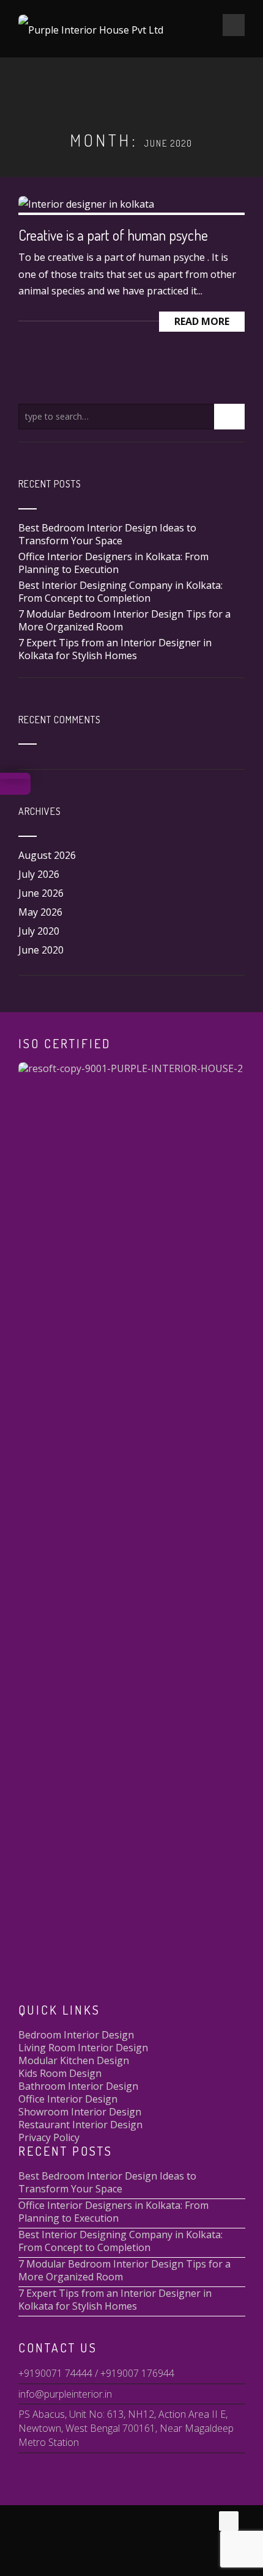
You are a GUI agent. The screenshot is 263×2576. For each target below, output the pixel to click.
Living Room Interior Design (83, 2047)
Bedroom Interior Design (76, 2034)
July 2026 (38, 874)
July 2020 (38, 931)
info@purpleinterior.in (65, 2394)
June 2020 (41, 950)
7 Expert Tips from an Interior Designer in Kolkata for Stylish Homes (115, 649)
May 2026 (40, 912)
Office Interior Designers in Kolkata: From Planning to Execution (113, 563)
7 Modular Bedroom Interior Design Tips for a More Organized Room (124, 620)
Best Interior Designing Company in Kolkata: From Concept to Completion (120, 591)
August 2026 (47, 855)
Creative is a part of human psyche (113, 234)
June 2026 (41, 893)
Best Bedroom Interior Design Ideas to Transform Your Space (107, 534)
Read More (201, 321)
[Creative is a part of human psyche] (86, 203)
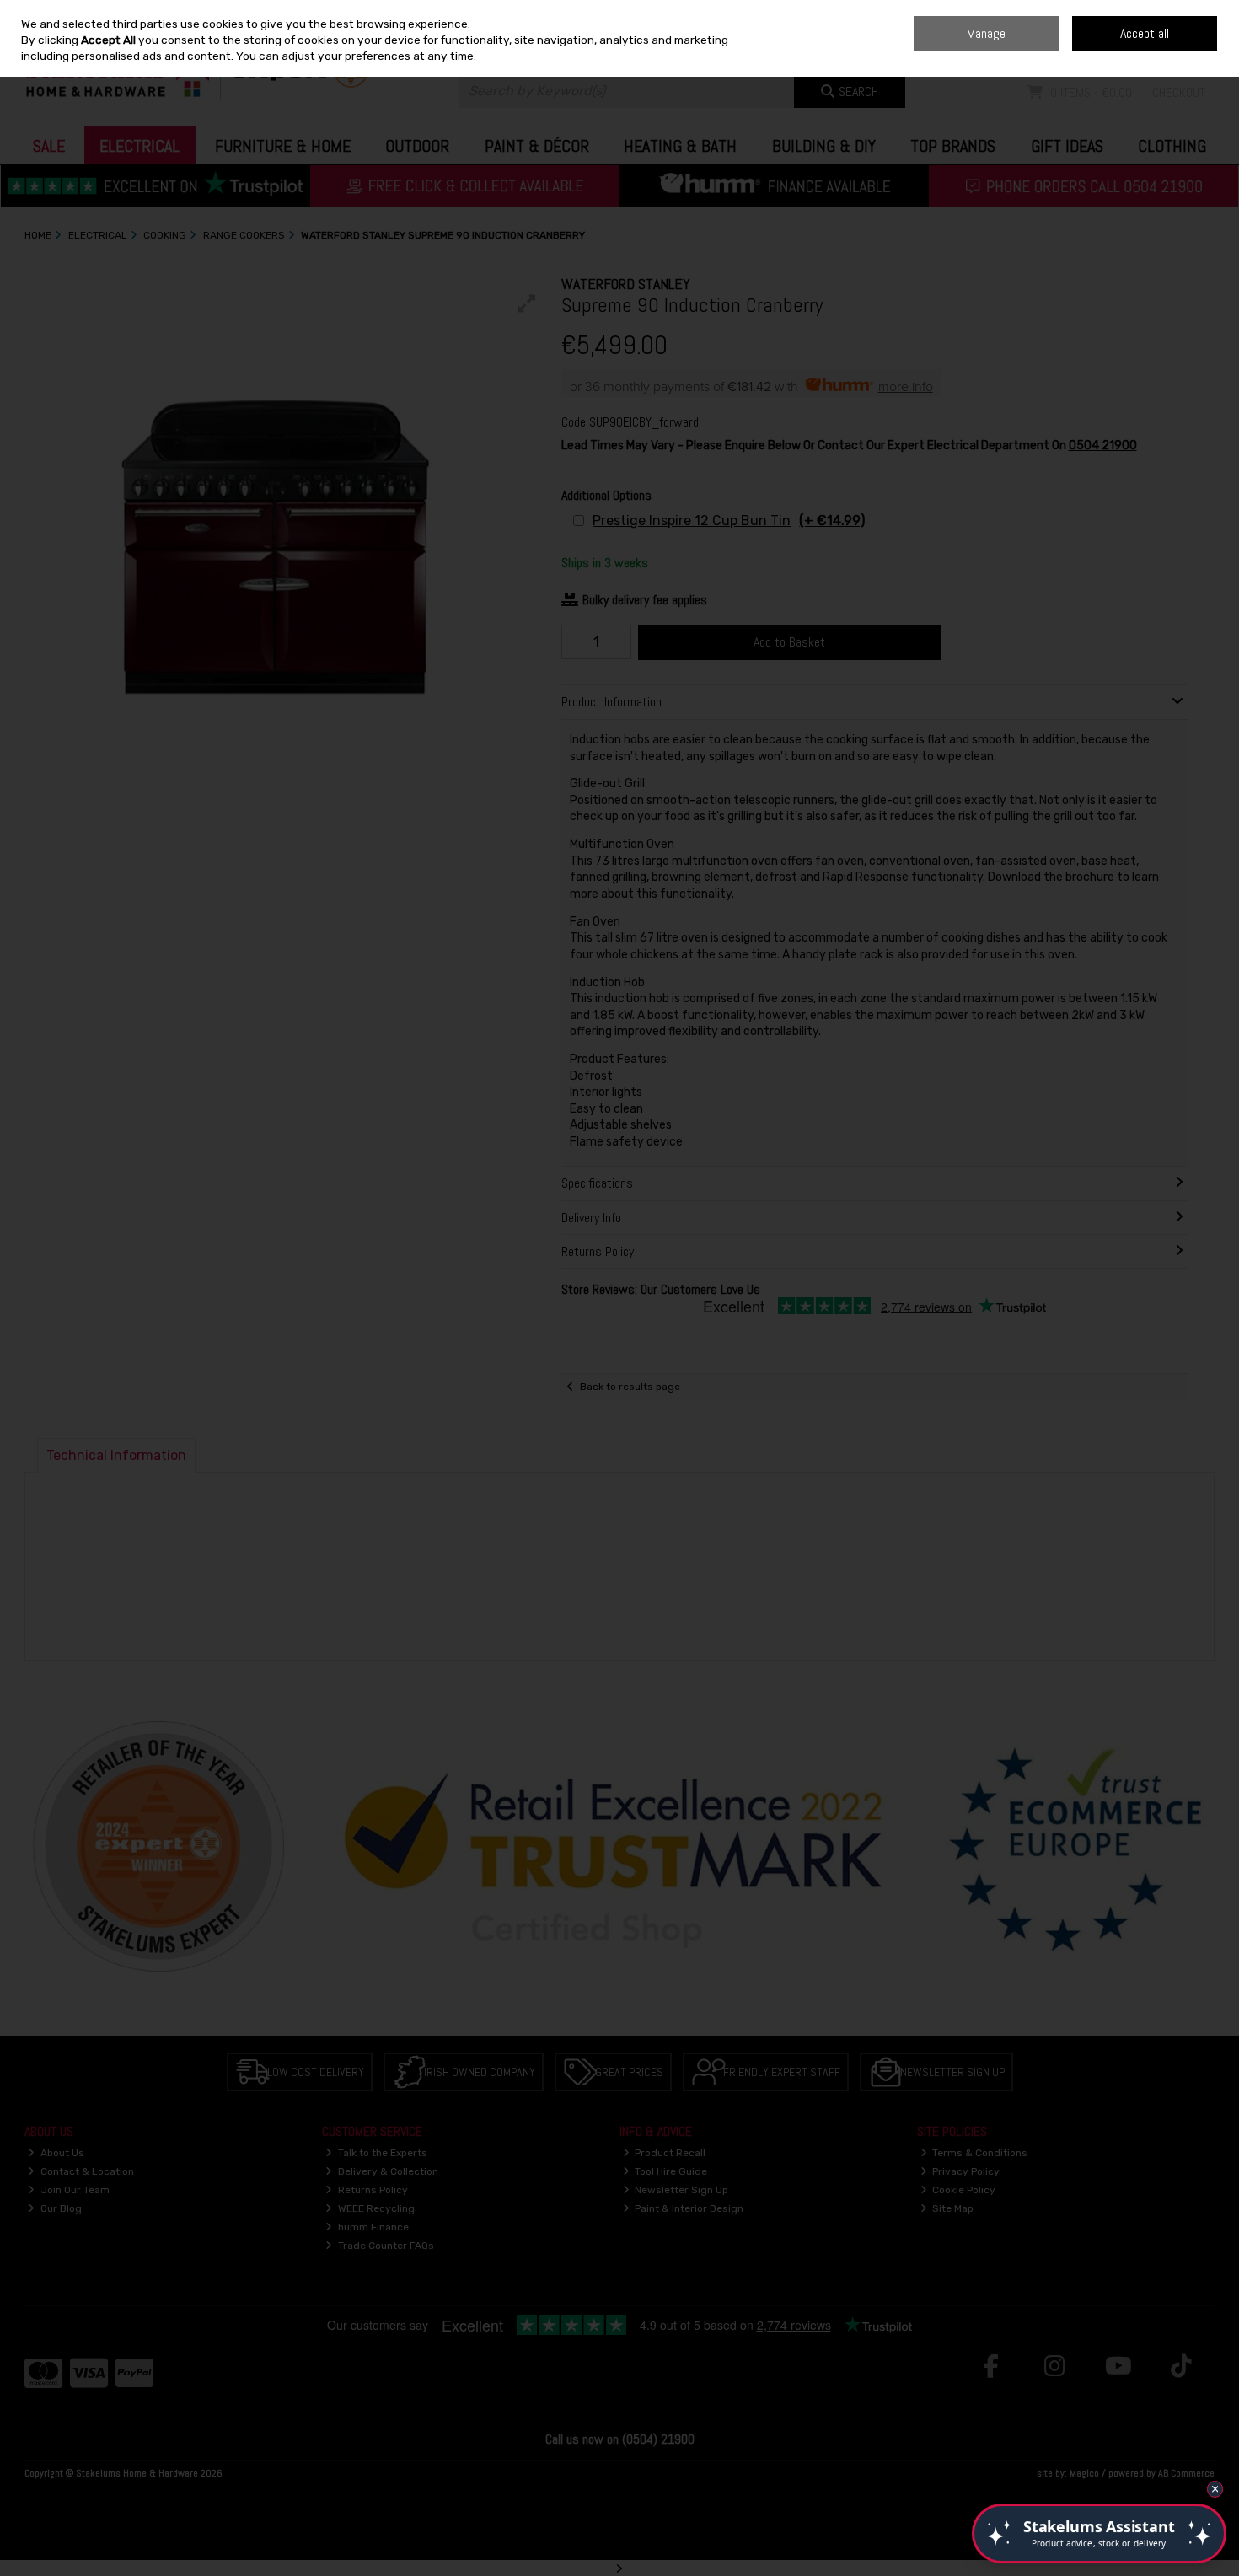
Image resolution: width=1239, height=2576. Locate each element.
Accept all (1144, 33)
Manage (986, 33)
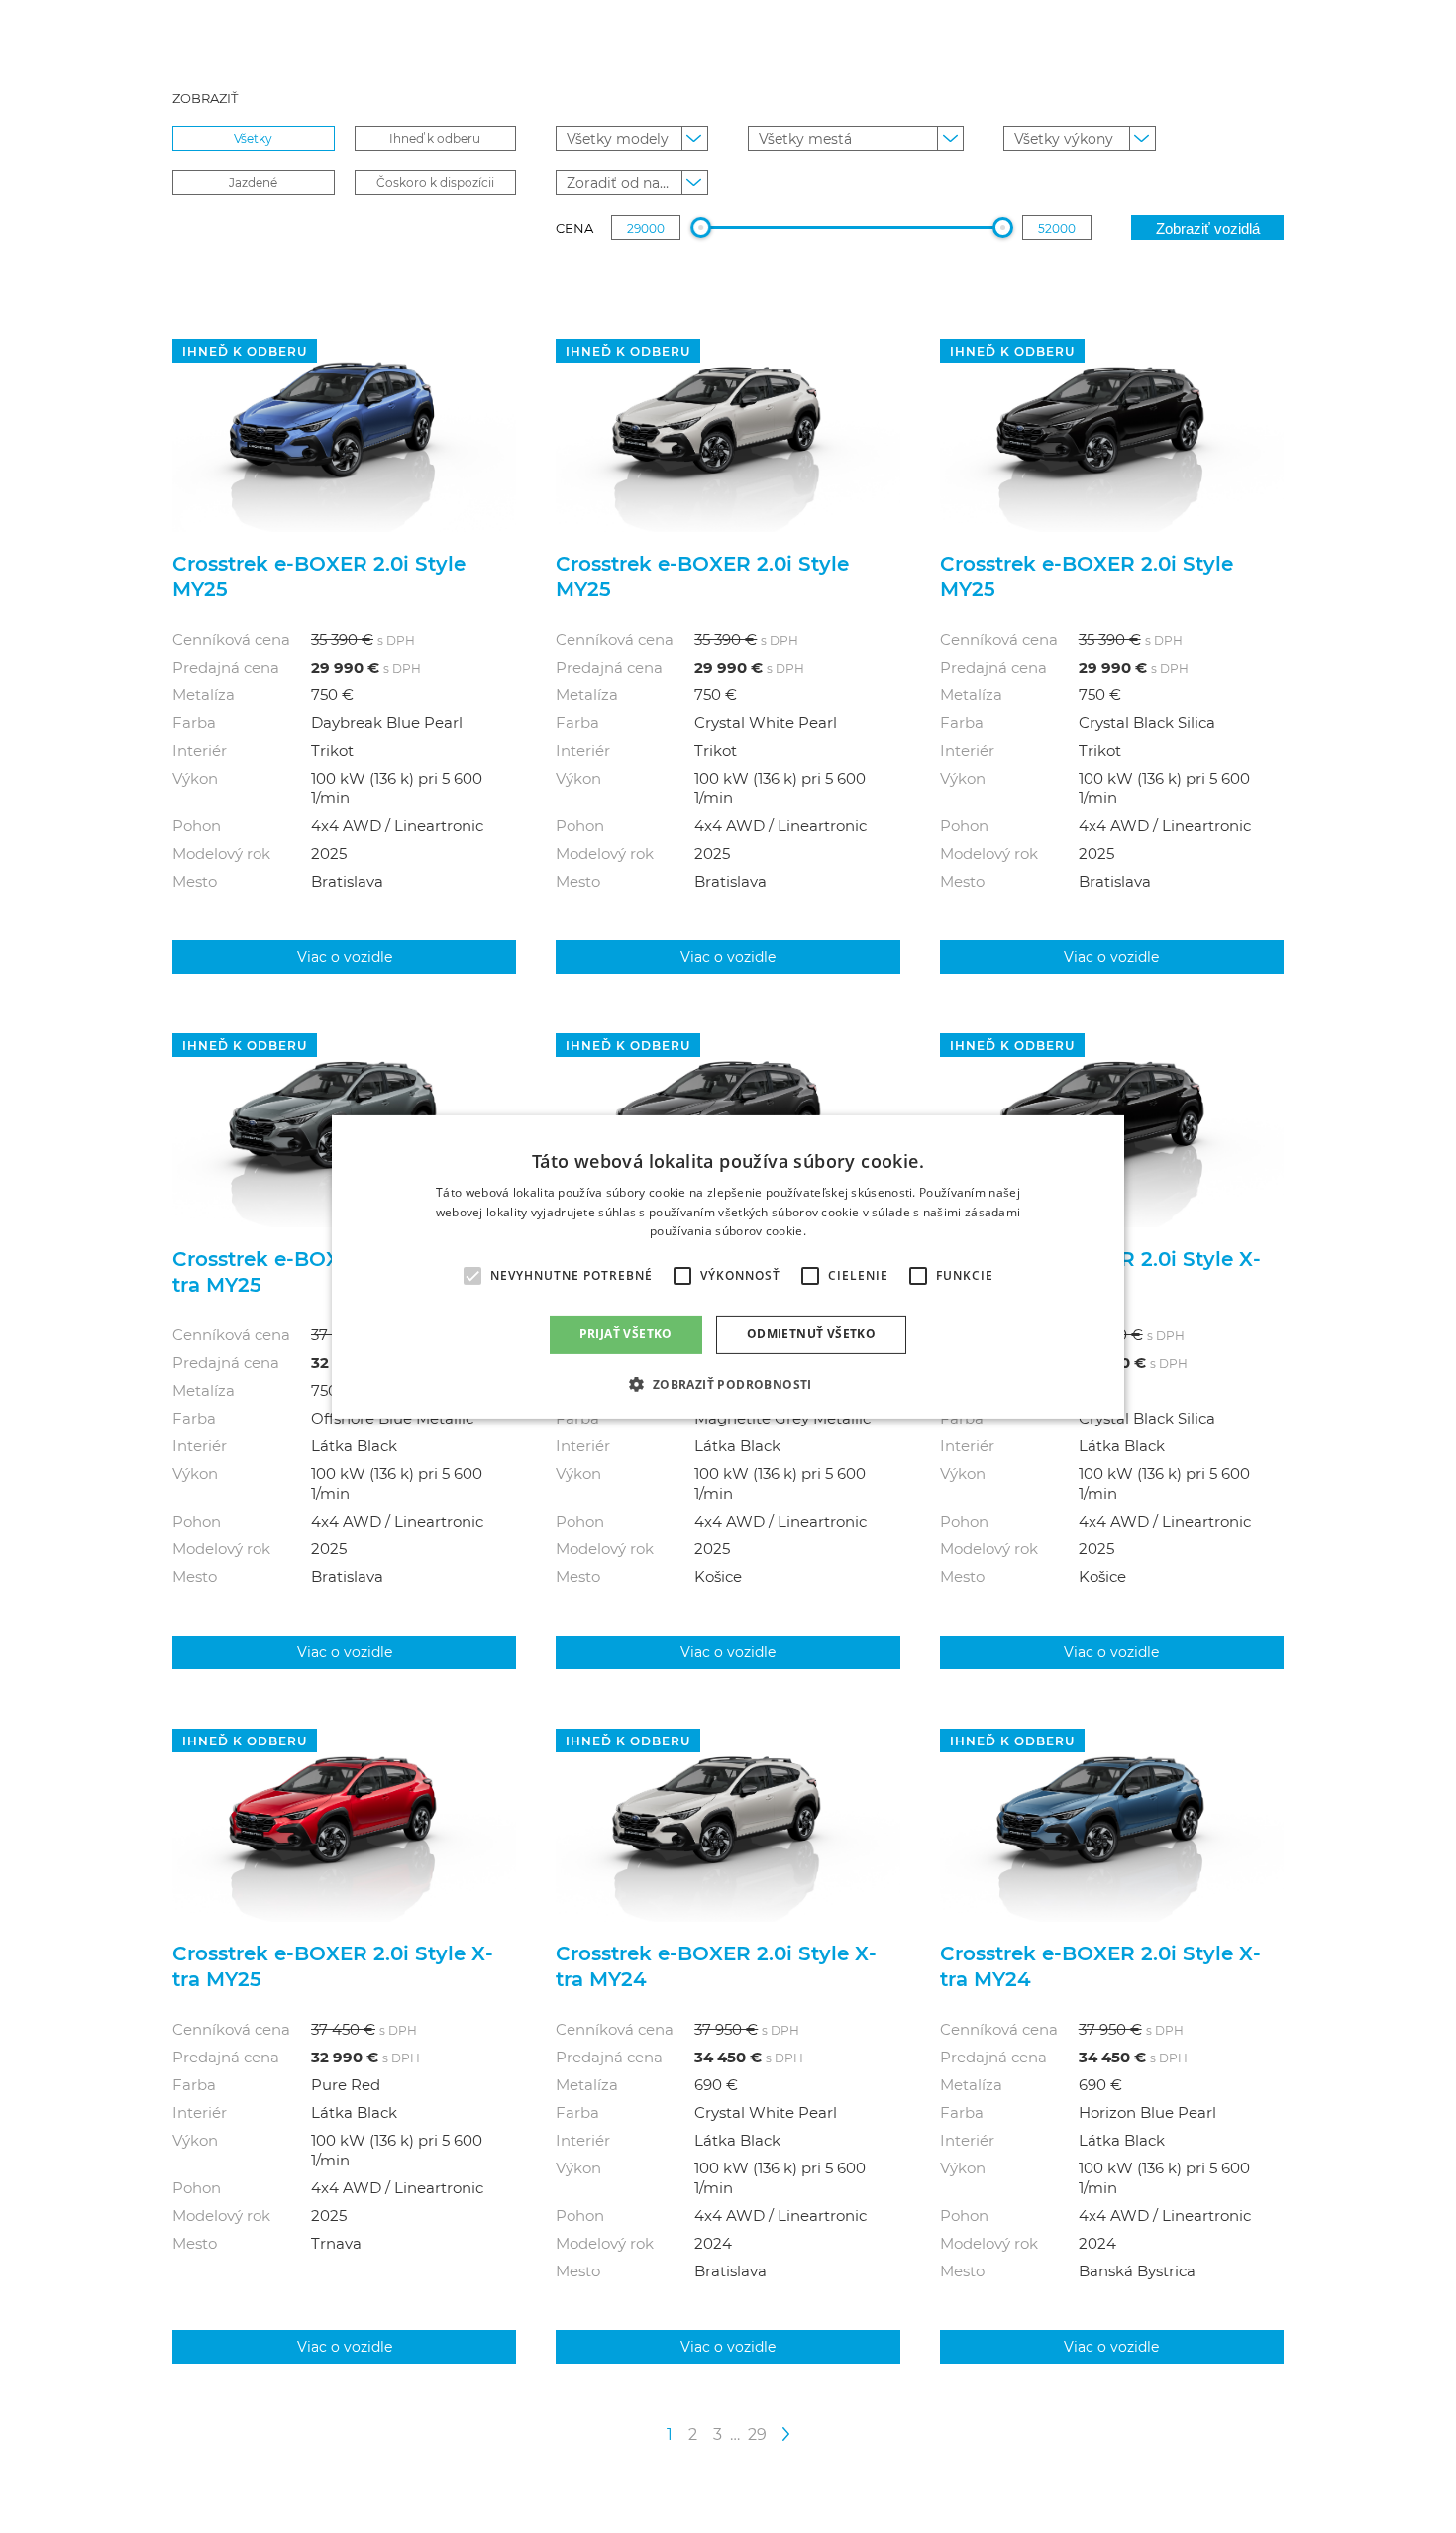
────────────────────
Task description | Omit the pictures, then quote the rest of the material above exactly.

Solution for this exercise |
You are a GUI agent. The screenshot is 263×2576. For each target below, output the pixel to click.
Living Room Interior Design (83, 2047)
Bedroom Interior Design (76, 2034)
July 2026 (38, 874)
July 2020 (38, 931)
info@purpleinterior.in (65, 2394)
June 2020 (41, 950)
7 Expert Tips from an Interior Designer in Kolkata for Stylish Homes (115, 649)
May 2026 (40, 912)
Office Interior Designers in Kolkata: From Planning to Execution (113, 563)
7 Modular Bedroom Interior Design Tips for a More Organized Room (124, 620)
Best Interior Designing Company in Kolkata: From Concept to Completion (120, 591)
August 2026 (47, 855)
Creative is a part of human psyche (113, 234)
June 2026 (41, 893)
Best Bedroom Interior Design Ideas to Transform Your Space (107, 534)
Read More (201, 321)
[Creative is a part of human psyche] (86, 203)
Image resolution: width=1239, height=2576. Locate each element.
Accept all (1144, 33)
Manage (986, 33)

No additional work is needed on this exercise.